Saturday, December 20, 2008

Spice Rubbed Turkey Breast


During the holidays it's easy to got leftover overkill. One solution I've found is to cook turkey breast instead of the entire bird. With this delicous spice rub, which I've used in the past for grilling and on pork, turkey packs a lot of flavor that is still complimented by traditional holiday dishes such as cranberry sauce, sage dressing and green bean casserole. I've used the spice rub on boneless/skinless turkey breast (done in less than 20 minutes) and here on a split breast, bone in, skin on. Cooking meat on the bone helps to keep is juicy and the skin gets crispy and yummy, like turkey cracklin'! MMMMMM.

Spice Rubbed Turkey Breast
1 turkey breast, split, bone-in, skin on
1 tsp. Garam Masala
1 tsp. Cumin
1 tsp. Turmeric
1 tsp. Cayenne Pepper
1 tsp. Grround Garlic
1 tsp. Ground Cinnamon
1 tsp. Ground Ginger
1 tsp. fresh Thyme
Salt and Black Pepper

Rinse and pat dry the turkey and set on a rack in a roasting pan.

Combine all of the spices except salt and pepper. Sprinkle liberally on all sides of the turkey, reserve any leftover rub for a future use. Season the turkey on all sides with salt and pepper.

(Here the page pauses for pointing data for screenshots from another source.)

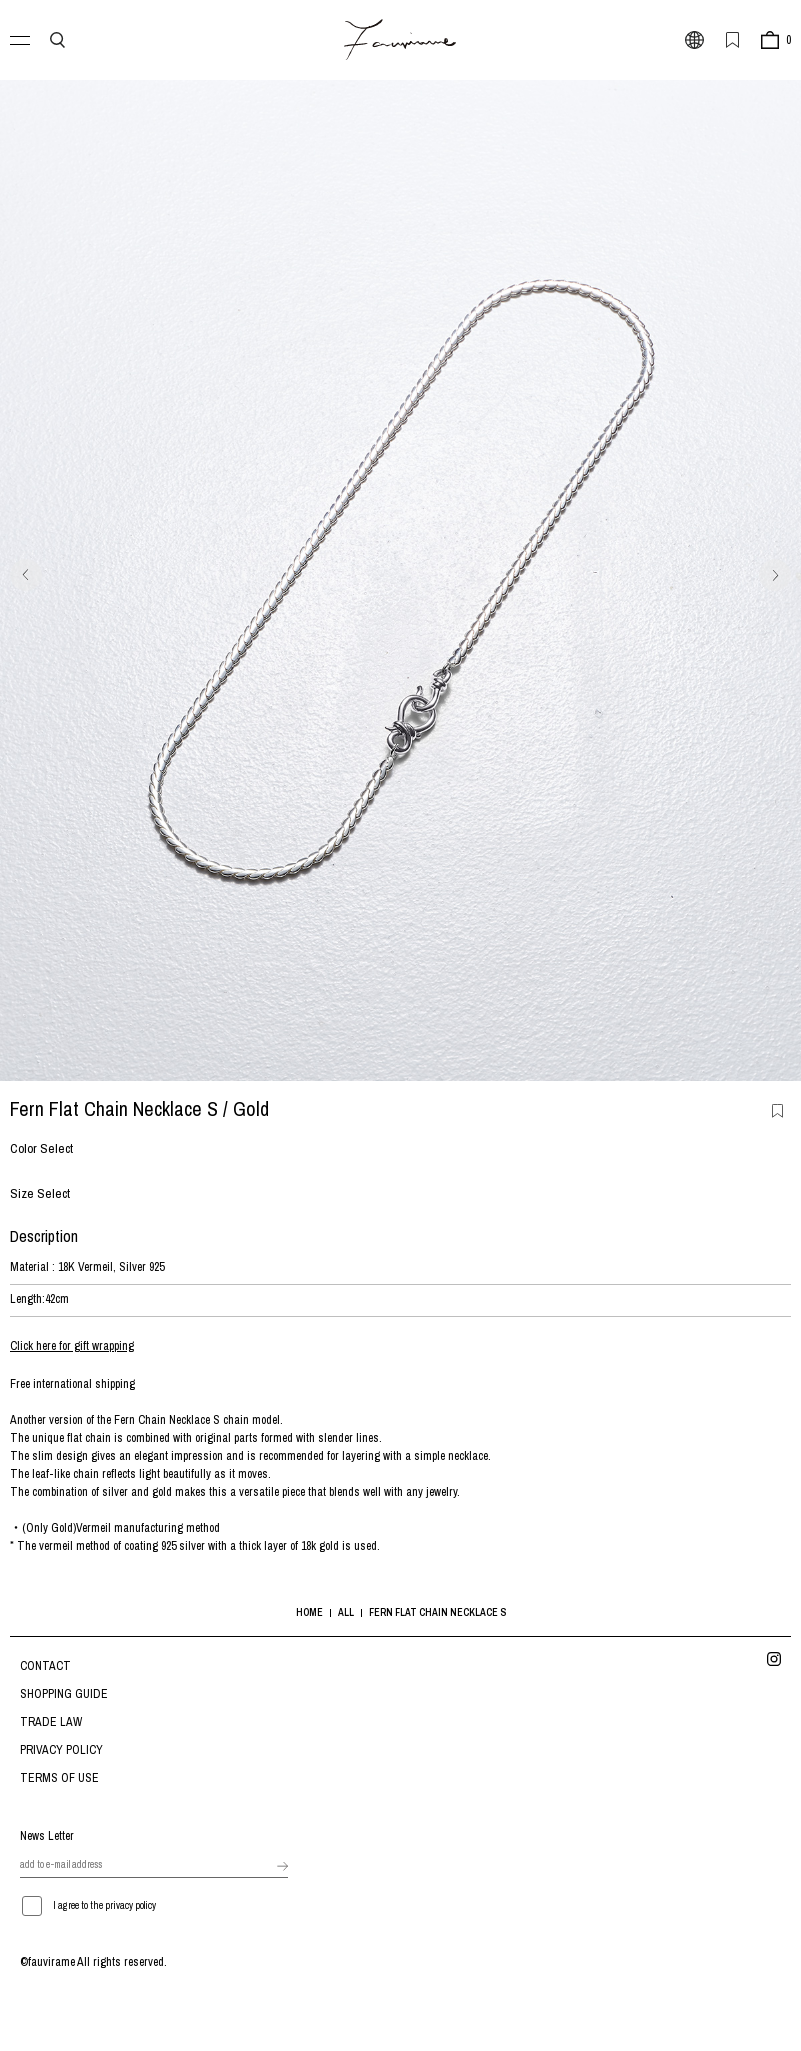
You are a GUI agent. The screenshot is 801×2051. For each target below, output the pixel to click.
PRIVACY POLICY (61, 1750)
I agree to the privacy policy (104, 1905)
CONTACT (45, 1666)
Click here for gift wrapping (72, 1346)
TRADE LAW (51, 1722)
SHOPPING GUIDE (64, 1694)
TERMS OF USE (59, 1778)
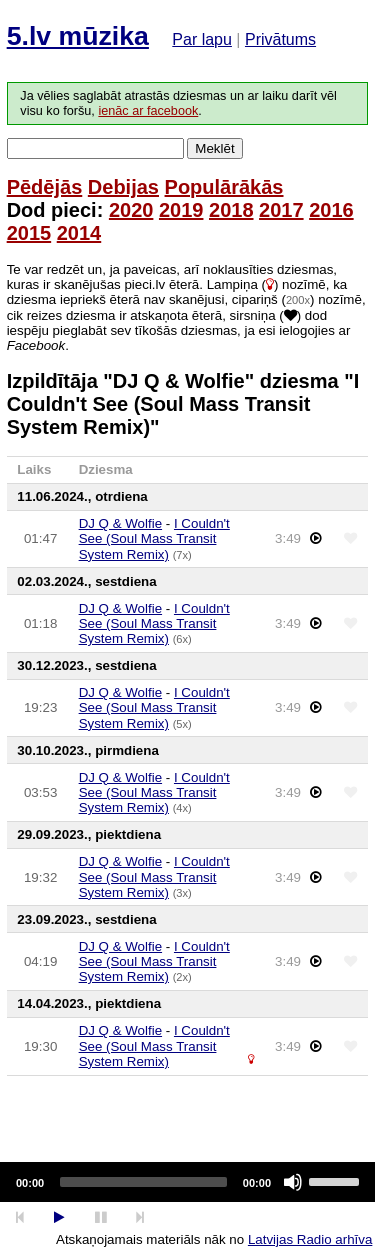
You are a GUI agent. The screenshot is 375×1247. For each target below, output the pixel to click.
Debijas (123, 187)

Roast turken in a 400 degree oven for 10 minutes. Reduce heat to 350 and continue cooking until the turkey is done (juices will run clear - or if you're lucky you'll have a pop up timer in one of the breast lobes!). Depending on the size of the turkey breast that could be another 10-20 minutes.

Remove from oven, cover with a foil tent and let sit for 10 minutes before slicing so that the meat stays juicy.